* **Source material**:
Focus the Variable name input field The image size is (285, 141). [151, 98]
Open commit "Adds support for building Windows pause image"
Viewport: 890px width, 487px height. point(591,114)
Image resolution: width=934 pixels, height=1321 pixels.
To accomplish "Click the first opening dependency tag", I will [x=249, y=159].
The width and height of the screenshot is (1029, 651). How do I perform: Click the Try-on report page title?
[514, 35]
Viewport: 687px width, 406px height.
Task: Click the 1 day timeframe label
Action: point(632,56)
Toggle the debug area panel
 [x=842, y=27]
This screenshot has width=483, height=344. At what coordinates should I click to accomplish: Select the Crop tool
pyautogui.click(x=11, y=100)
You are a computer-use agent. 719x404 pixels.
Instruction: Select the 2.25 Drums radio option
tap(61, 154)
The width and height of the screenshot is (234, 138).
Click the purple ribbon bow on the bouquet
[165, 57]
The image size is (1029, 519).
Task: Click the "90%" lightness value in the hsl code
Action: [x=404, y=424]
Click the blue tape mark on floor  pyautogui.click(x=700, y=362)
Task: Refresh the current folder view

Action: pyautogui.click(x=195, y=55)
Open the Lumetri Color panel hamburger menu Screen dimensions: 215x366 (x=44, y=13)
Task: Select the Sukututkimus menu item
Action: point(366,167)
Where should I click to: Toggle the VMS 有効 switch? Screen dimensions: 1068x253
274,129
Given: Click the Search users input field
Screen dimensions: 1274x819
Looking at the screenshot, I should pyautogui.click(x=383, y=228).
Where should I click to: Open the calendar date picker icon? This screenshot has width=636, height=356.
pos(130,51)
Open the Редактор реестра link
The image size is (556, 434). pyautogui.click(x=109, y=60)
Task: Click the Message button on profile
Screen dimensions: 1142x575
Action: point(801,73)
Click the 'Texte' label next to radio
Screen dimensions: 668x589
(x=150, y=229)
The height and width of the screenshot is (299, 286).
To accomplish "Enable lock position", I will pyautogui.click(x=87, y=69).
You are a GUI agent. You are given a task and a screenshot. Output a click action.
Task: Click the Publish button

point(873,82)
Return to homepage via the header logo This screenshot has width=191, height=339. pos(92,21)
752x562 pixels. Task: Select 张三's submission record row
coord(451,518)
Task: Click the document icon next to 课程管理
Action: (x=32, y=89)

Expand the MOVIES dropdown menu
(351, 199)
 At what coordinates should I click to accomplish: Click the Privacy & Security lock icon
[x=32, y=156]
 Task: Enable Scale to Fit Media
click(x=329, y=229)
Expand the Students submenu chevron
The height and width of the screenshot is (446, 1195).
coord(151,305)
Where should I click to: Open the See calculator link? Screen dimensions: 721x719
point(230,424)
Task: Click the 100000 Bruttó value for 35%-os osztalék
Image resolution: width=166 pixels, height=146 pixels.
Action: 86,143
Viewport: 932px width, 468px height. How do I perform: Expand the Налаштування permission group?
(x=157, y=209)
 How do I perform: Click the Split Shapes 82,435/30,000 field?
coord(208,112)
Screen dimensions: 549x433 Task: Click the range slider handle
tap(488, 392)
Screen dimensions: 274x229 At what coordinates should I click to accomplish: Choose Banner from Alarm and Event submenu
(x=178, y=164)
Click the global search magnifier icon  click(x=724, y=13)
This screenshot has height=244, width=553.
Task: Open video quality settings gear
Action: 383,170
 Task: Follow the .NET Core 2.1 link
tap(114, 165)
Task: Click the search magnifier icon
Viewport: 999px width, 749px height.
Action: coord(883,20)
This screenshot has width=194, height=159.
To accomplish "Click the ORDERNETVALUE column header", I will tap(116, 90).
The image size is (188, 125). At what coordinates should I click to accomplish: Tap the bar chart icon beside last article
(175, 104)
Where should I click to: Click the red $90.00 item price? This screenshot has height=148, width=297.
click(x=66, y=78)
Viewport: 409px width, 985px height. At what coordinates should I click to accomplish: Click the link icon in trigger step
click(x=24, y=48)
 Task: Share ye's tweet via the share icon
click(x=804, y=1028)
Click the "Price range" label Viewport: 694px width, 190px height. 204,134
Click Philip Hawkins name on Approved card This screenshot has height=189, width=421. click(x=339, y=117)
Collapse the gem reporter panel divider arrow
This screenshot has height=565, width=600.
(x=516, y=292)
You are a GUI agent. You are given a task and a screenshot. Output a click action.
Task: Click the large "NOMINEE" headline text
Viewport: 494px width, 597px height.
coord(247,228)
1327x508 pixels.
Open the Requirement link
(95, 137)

* **What to work on**: For this exercise, repeat exactly the lines of the data above from the one with "Toggle the debug area panel" down to the one with "You are a computer-use agent. 719x404 pixels.", both end lines included.

* **Expected answer**:
Toggle the debug area panel
 [x=842, y=27]
This screenshot has width=483, height=344. At what coordinates should I click to accomplish: Select the Crop tool
pyautogui.click(x=11, y=100)
You are a computer-use agent. 719x404 pixels.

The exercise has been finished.